Is there optional chaining in PHP?
Not until PHP 8.0.
This has been voted on and passed in the Nullsafe operator RFC.
The syntax will be ?->
.
So the statement:
if ($a && $a->$b && $a->$b->$c) {
$d = $a->$b->$c;
}
Could be rewritten to:
$d = $a?->$b?->$c; // If you are happy to assign null to $d upon failure
Or:
if ($a?->$b?->$c) {
$d = $a->$b->$c; // If you want to keep it exactly per the previous statement
}
The Nullsafe operator works for both properties and methods.

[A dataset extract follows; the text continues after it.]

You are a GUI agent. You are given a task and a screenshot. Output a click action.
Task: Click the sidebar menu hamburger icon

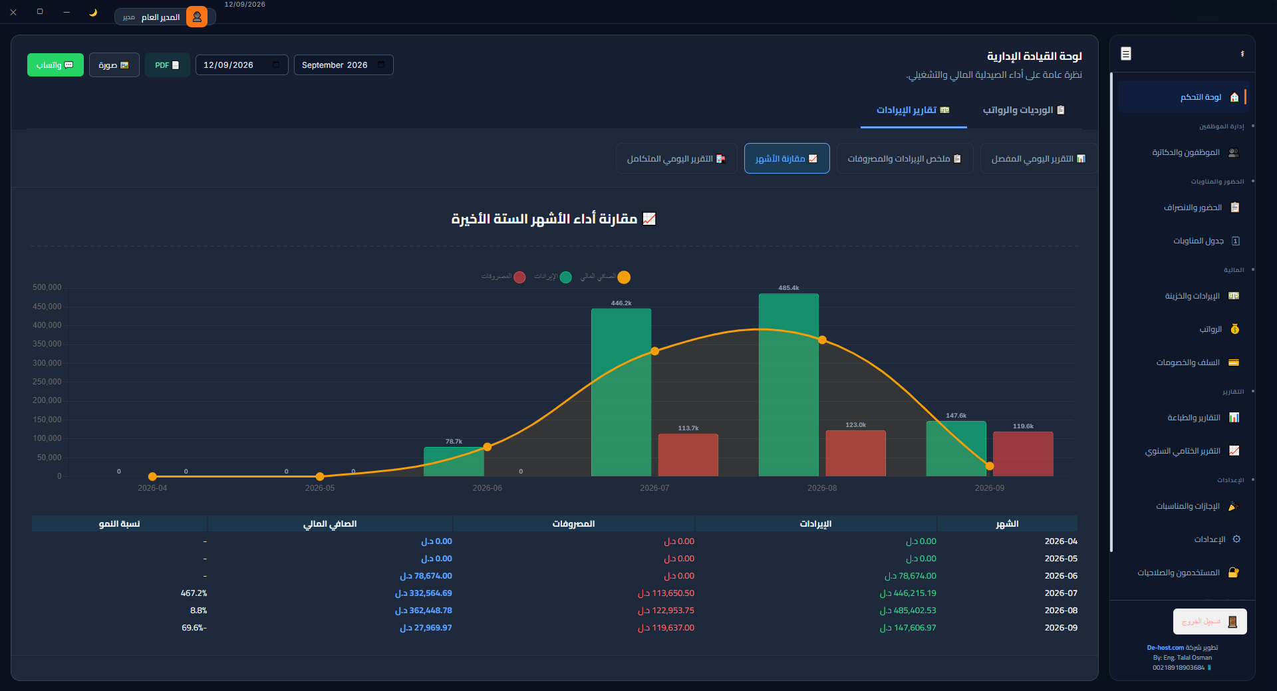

In PHP versions less than 8, optional chaining isn't supported. You can emulate it for properties by using the error control operator (@
) which will suppress any errors that would normally occur from the assignment. For example:
$b = 'b';
$c = 'c';
$e = 'e';
$a = (object)['b' => (object)['e' => 2]];
@$d = $a->$b->$c;
var_dump($d);
@$d = $a->$b->$e;
var_dump($d);
Output:
NULL
int(2)
Demo on 3v4l.org
A better solution is to use the null coalescing operator as described in @FouedMOUSSI answer.
As of PHP8 (released 2020-11-26) optional chaining is supported via the nullsafe operator (see @Paul answer or the posted duplicate).
According to this article "The null coalescing operator ( introduced in PHP 7) is represented like this ?? used to check if the value is set or null, or in other words, if the value exists and not null, then it returns the first operand, otherwise, it returns the second operand."